(ASI) - La situazione nella Striscia di Gaza si presenta come un’emergenza umanitaria aggravata da recenti blocchi applicati all’ingresso degli aiuti umanitari internazionali. Le autorità israeliane mantengono chiusi i principali valichi di frontiera verso l’enclave palestinese, impedendo l’ingresso di materiali necessari per affrontare la stagione invernale che si sta velocemente avvicinando.
Secondo un reportage del quotidiano italiano Il Manifesto, nove agenzie internazionali si sono viste respingere 23 richieste di ingresso per quasi 4.000 bancali di materiali, tra i quali figurano kit termici per proteggersi dal freddo, tende, coperte e biancheria. Tutto bloccato in depositi in Egitto o in Giordania. ll numero delle persone senza un riparo sicuro nella Striscia viene stimato in circa 1,5 milioni.
Tra le ragioni ufficiali di Israele c’è la mancata restituzione da parte del movimento di Hamas delle salme degli ostaggi israeliani uccisi. In attesa di tale restituzione, il valico di Rafah rimarrà chiuso. Organizzazioni non governative operanti nella Striscia affermano che l’ingresso degli aiuti è ben al di sotto dei livelli concordati. L’organizzazione umanitaria WeWorld, segnala che circa 300 camion al giorno riescono finora a entrare, rispetto al doppio che era stato previsto.

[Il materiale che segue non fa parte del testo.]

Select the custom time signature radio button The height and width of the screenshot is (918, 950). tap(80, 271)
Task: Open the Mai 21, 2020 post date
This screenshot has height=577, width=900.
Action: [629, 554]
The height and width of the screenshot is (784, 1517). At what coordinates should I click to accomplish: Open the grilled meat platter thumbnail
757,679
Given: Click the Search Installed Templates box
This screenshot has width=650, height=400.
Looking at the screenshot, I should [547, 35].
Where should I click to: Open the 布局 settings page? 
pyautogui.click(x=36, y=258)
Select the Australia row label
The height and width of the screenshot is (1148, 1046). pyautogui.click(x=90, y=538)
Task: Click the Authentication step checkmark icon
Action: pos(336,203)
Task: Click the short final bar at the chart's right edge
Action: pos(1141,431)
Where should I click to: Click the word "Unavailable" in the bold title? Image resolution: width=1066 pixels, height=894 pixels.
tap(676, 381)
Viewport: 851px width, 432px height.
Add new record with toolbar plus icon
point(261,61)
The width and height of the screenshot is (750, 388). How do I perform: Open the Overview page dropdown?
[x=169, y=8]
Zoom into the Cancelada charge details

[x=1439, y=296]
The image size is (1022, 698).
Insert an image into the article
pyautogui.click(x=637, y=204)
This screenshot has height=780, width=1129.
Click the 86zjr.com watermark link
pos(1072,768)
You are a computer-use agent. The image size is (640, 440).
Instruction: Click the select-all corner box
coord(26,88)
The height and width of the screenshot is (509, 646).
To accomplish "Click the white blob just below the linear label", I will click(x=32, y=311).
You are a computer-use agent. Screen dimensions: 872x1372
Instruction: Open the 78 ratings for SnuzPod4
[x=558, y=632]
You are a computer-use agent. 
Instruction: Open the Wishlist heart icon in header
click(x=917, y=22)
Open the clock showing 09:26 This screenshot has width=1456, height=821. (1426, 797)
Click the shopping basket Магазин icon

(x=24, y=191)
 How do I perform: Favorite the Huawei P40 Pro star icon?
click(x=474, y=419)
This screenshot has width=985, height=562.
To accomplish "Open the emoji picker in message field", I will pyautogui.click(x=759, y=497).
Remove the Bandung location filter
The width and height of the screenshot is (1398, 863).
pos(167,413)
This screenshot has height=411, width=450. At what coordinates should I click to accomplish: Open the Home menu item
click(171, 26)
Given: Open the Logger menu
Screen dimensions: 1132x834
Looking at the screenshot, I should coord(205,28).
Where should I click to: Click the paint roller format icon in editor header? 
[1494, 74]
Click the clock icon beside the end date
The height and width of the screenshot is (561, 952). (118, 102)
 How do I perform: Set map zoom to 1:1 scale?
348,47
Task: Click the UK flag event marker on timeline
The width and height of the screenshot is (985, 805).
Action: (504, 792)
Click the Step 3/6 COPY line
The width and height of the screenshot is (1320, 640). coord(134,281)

Anche se la tregua formale è ancora in essere, in pratica la popolazione civile continua ad affrontare difficoltà che sono ancora ben lontane dall’essere affrontate e risolte. Il blocco dei valichi, infatti, limita l'approvvigionamento di ogni tipologia di aiuti fondamentali e peggiora costantemente le condizioni dei rifugiati e degli sfollati, che ben presto si troveranno ad affrontare la dura stagione invernale. Anche la situazione delle infrastrutture è purtroppo grave: le organizzazioni umanitarie segnalano la mancanza di acqua potabile, di elettricità stabile e di servizi igienico-sanitari inadeguati.
La crisi nella Striscia di Gaza, mostra quanto la gestione degli aiuti umanitari resti intrecciata a scelte politiche e militari. La popolazione civile continua a essere il soggetto più esposto in una contesa in cui le decisioni di sicurezza prevalgono spesso sulle necessità immediate delle persone, ancora costrette a sopravvivere sperando in aperture sporadiche e provvidenziali, anziché beneficiare di flussi continuativi, in grado di generare sicurezza, stabilità e un’assistenza permanente che possa garantire ricostruzione sia fisica che sociale.